Saddamn, What a Moron

President Bush, in reference to Saddam Hussein, recently said, “It would be foolhardy to wait for him to attack us before we acted.” Besides that quote being fundamentally flawed (which I won’t get into for fear of being accused of “acting intellectual”), let’s just assume that Saddam is the evil son-of-a-goat that we keep hearing he is. Hypothetically speaking…Saddam goes berserk and unleashes all the mustard gas he can muster, mister. Or maybe, he uses a handful of nukes that he stole or bought (what’s the difference, really). What damage could he possibly do? Certainly there would be damage to local people, structures, ecology, etc., but nothing wide-scale or debilitating. Nothing like…oh…what the U.S. did to his country during the first Gulf war.

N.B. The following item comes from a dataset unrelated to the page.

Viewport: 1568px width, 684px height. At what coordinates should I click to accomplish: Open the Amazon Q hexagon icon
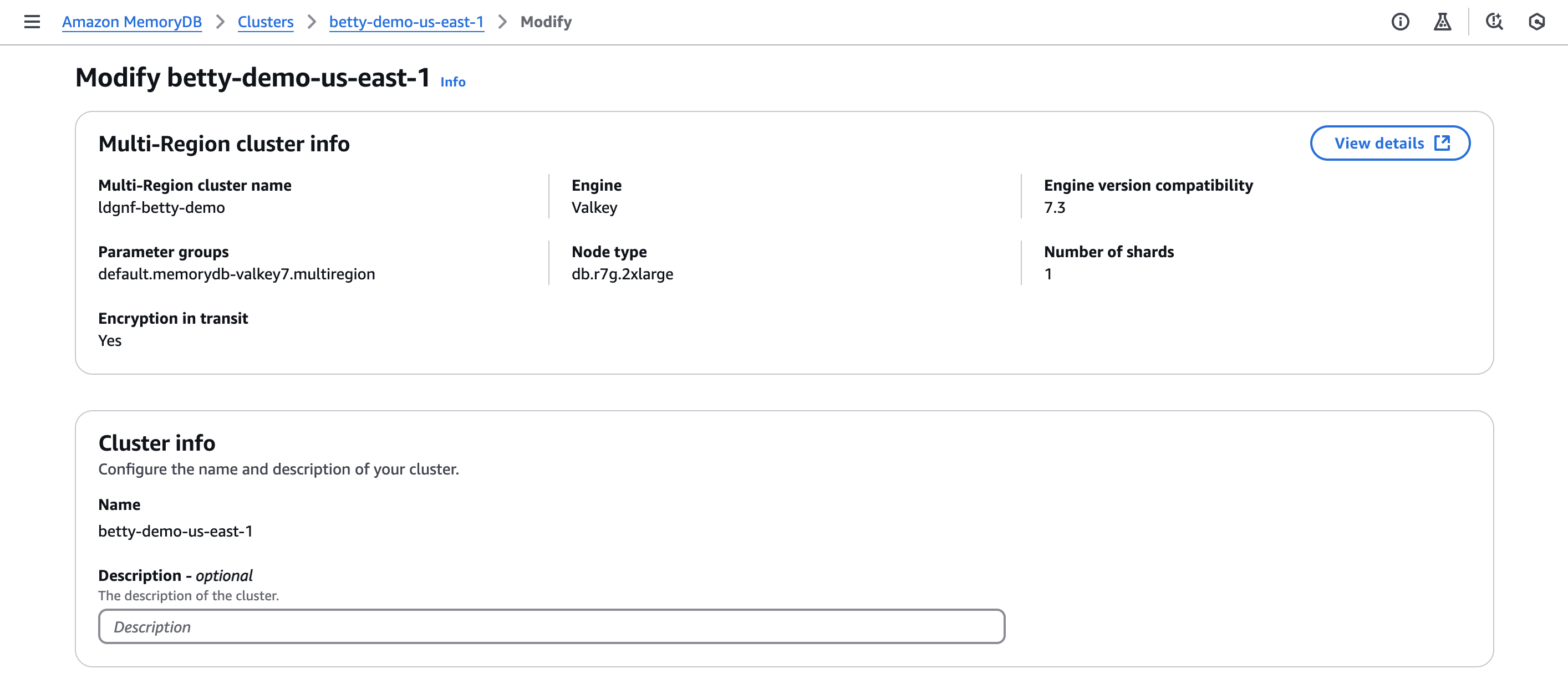pyautogui.click(x=1536, y=22)
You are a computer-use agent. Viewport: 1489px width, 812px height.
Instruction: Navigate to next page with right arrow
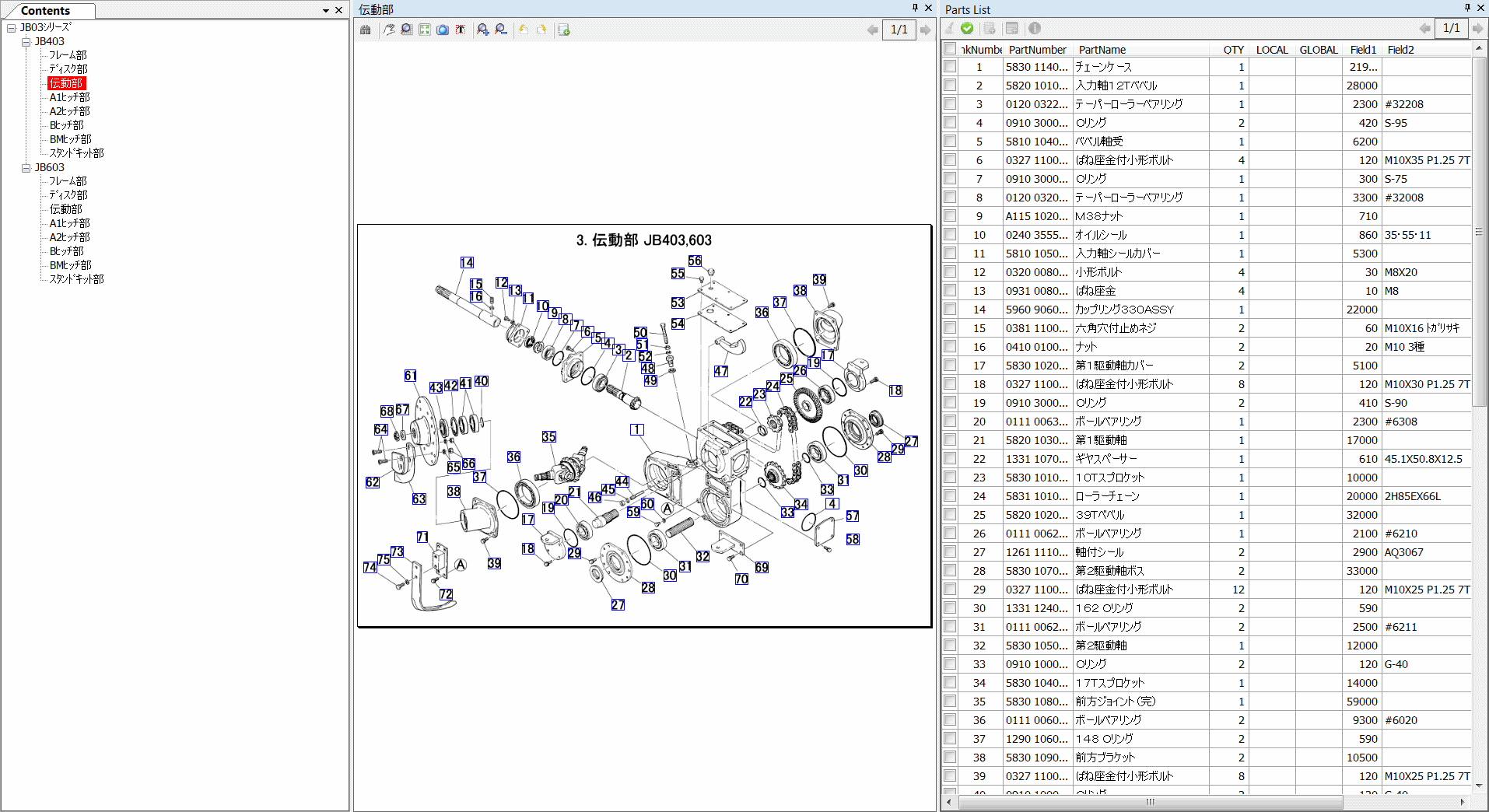pos(925,30)
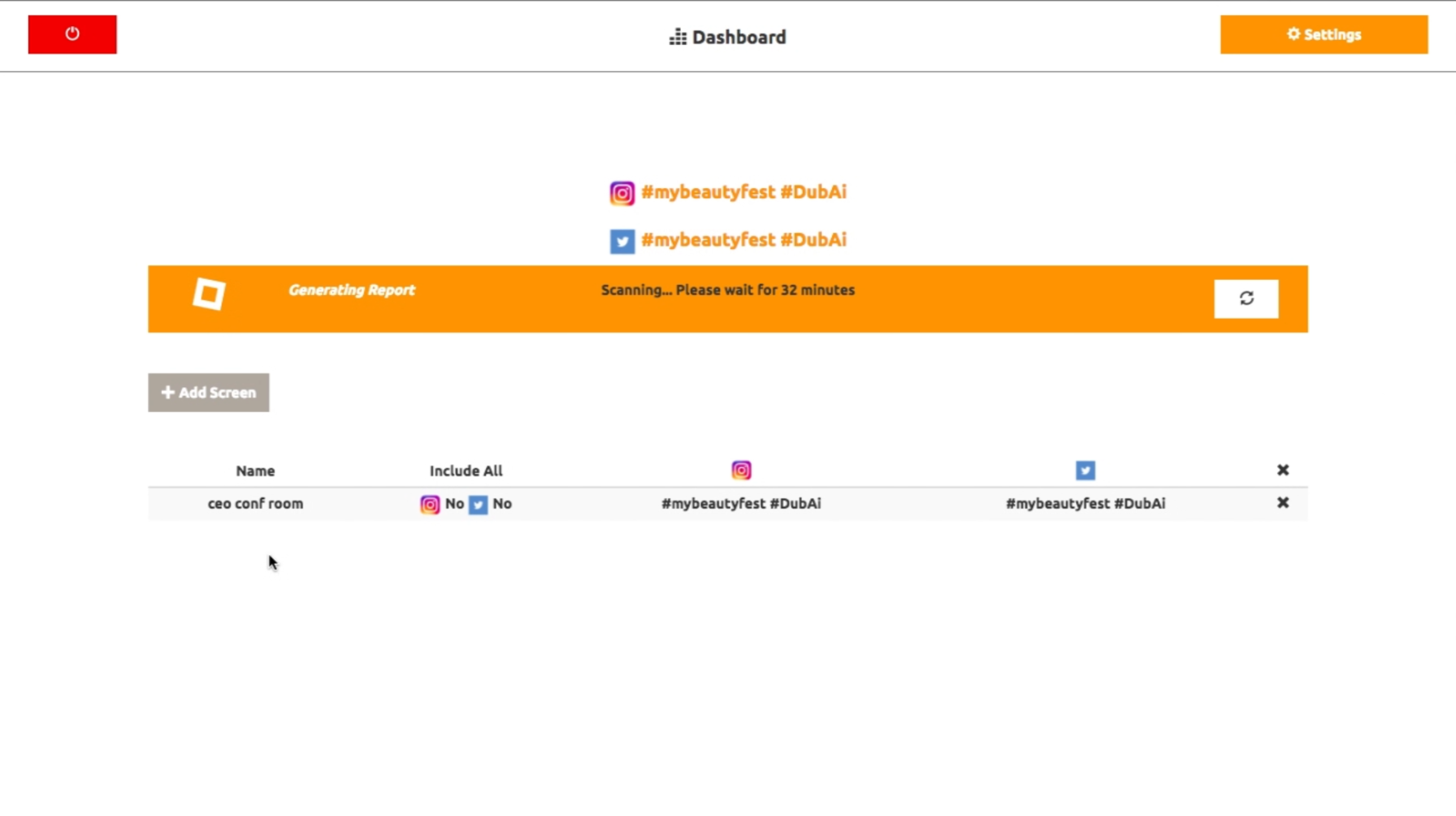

Now, we know that he is probably a certifiable megalomaniac, and quite possibly out of his mind, but that doesn’t mean he’s stupid. It is a bad idea to assume that your enemy is as big a fool as your propaganda machine makes them out to be. Clearly, Saddam has something that keeps him in power, whether it is by charisma or forceful persuasion, we’ll have to wait to find out. If he is (at least) moderately intelligent, he knows that he would only have one chance to inflict whatever damage he could. One measly attack, and then his whole country would be reduced to one big smoldering pile of red, white, and blue shrapnel. There’s simply no question that if he went nuts, we would go nuts, too. That good ol’ eye-for-an-eye mentality hard at work.

I just don’t see how the idea of attacking to prevent attack is really the best choice. Many people die when nations go to war, and those in charge essentially sign the death warrants of innocent people. I wish some history buff would tell me what happened the last few times a superpower attacked to prevent attack. My guess is it was pretty effective, but unpleasant. There’s too much brute force involved. It’s like radiating a person to remove a particularly nasty cell. We need to think like surgeons, concerned with removing the problem with as little disturbance to the surrounding cells, in this case, the people of Iraq. When someone is diseased, do you beat the sickness out of them or try removing it by other means?